There has been a significant reduction in foodborne illness program capacity, according to the National Environmental Health Association (NEHA).
A report from the agency advocates resources for training and education, increasing collaboration and cooperation across agencies and using technologies and standardized practices to make up for the lack of funding and experienced staff.
NEHA was asked to conduct the assessment by the Council to Improve Foodborne Outbreak Response (CIFOR) to determine the capacity of local and state agencies in foodborne illness outbreak investigation and response.
33% of local agencies report more than 1,000 retail operations and 10% indicate more than 50 manufacturing facilities in their jurisdictions.
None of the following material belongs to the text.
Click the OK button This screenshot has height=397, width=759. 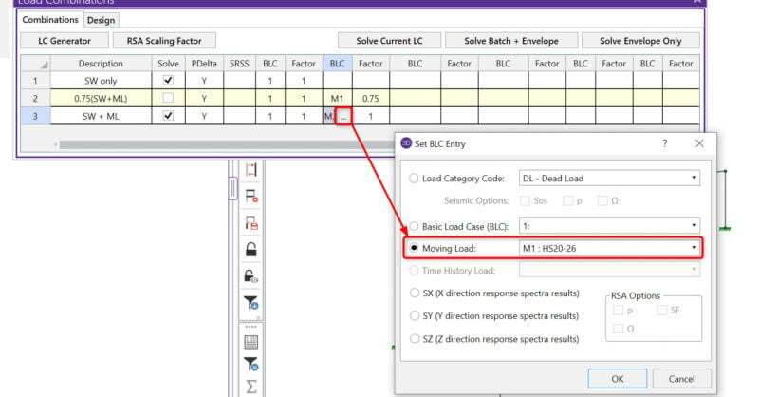pyautogui.click(x=617, y=378)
Nearly half of state agencies (49%) report more than 10,000 retail facilities in their jurisdictions.
Outbreak investigations typically involve epidemiology, laboratory, and environmental health (EH) staff and partners in risk communication, public health, industry, and other disciplines.
The report identified trends such as staff capacity, EH food safety training opportunities, outbreak detection and response capacity, capacity to implement control measures and prevention actives and inter-agency collaborations and cooperation.
Workforce numbers are declining and the loss of experienced EH professionals will be compounded by pending retirement, particularly at the local level, said the report.
“More than 50% of local agencies expect 1–10% of their staff to retire within five years…nearly one-third (31%) of state agencies expect 11–25% of their staff to retire in that time period,” it said.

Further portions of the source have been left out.